The majority of patients with OPLL who exhibit neither the single- nor the double-layer signs should not develop intraoperative CSF fistulas if careful dissection is carried out under an operating microscope. When Epstein performed multilevel simultaneous anterior corpectomies with posterior fusions in 54 OPLL patients, only one demonstrated the double-layer CT sign and one demonstrated the single-layer sign.34,37 In 85 similar patients, three CSF fistulas resulted, with one double-layer CT sign and two single-layer CT signs.34 In a more recent series of 110 patients undergoing similar procedures, five CSF fistulas resulted, with three with double-layer CT signs and two with single-layer CT signs.

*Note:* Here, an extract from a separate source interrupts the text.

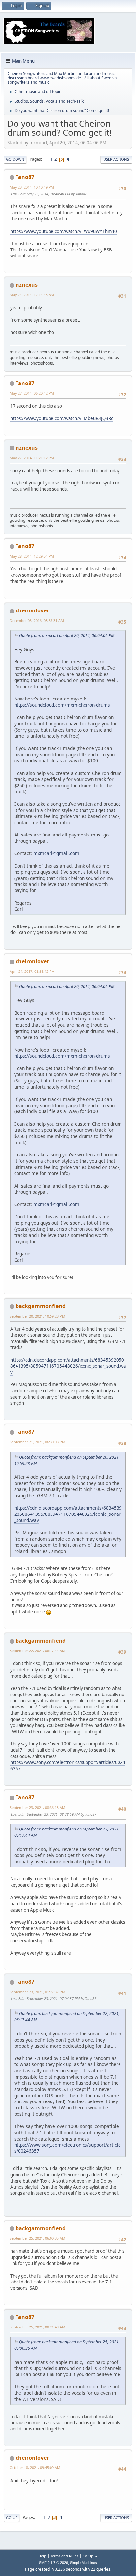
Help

If CT signs of dural penetrance are observed prior to surgery, then intraoperative fistulas may be anticipated, allowing the surgeon to plan for a complex dural/wound repair. Where dural edges are available, they may be directly sutured using 7-0 Gore-Tex sutures and microdural staplers (rare). More typically, with/without dural margins available, bovine pericardial grafts are applied in an onlay fashion, followed by the application of fibrin sealant, microfibrillar collagen, wound-peritoneal, and lumboperitoneal shunts.

Studies Documenting Fusion Following Multilevel Anterior Cervical Surgery

Fusion criteria, documented on static and two-dimensional CT studies performed immediately postoperatively and repeated at 3, 6, and 12 months postoperatively included (1) the presence of bony trabeculation, (2) lack of bony lucency at the fibula strut allograft/vertebral body interface, and (3) ingrowth of bone centrally into the fibula. Dynamic radiographs additionally revealed (1) less than 3.5 mm of translation, (2) less than 5 degrees of angulation, and (3) less than 1 mm of motion demonstrated between the tips of adjacent spinous processes. An additional criterion for fusion following multilevel ACF performed with fibula strut allograft consists of cephalad or caudad bony ingrowth from the vertebral end plate into the central canal.39 Eighteen patients with OPLL had, on average, a 2.9-level ACF performed with fresh-frozen fibula strut allografts, accompanied by C2-T1 posterior wiring and fusion (PWF). CT documentation of bony ingrowth and other signs of fusion were observed in 17 (94%) of 18 patients (ingrowth documented utilizing 500–900 Hounsfield units). Bony ingrowth doubled from 3 to 6 months postoperatively, increasing both rostrally (1.5–3.5 mm) and caudally (2.1–4.6 mm). Although early bony ingrowth signaled progression toward fusion, its absence was not pathognomonic for a failure to fuse as observed in the one patient.